◆ Aim of the exercise:
Give back a single figure: the number of lines in the entries below that contain "computer".

◆ Given entries:
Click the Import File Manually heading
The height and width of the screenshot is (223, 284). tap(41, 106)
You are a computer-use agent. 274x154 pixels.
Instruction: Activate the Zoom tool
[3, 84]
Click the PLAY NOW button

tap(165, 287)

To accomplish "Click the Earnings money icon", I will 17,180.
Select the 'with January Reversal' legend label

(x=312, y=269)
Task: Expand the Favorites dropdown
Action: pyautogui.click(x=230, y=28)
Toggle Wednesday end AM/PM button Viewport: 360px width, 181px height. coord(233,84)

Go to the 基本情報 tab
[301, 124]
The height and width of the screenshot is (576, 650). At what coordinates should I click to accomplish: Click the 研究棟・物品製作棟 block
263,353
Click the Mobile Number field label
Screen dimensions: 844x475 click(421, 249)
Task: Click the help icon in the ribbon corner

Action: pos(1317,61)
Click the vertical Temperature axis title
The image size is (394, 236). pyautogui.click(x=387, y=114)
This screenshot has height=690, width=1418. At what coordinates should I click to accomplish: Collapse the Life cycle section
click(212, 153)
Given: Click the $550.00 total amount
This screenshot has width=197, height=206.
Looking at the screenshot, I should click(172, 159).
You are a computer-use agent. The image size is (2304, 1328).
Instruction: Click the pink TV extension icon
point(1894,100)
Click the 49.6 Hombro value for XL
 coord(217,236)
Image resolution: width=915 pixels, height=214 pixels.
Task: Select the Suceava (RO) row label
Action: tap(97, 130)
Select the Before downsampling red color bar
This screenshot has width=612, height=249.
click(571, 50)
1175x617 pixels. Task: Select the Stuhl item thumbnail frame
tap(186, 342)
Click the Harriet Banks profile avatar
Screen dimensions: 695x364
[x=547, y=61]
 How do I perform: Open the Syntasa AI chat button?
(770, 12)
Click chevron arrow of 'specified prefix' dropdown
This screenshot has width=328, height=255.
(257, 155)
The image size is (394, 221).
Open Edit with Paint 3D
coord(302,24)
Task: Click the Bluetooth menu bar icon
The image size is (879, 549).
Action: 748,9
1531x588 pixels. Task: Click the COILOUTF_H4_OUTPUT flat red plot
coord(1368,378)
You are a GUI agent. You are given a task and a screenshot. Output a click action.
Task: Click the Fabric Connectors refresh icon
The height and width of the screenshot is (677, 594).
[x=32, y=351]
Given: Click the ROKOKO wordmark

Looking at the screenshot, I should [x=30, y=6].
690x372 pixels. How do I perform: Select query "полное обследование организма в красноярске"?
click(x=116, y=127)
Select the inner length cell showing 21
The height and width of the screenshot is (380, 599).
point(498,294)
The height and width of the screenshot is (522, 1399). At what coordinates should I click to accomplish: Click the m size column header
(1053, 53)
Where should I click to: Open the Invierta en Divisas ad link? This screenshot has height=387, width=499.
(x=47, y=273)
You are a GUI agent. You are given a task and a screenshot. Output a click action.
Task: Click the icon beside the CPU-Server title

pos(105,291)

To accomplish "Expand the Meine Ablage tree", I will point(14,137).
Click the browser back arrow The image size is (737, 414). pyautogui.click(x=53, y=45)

◆ Solution below:
2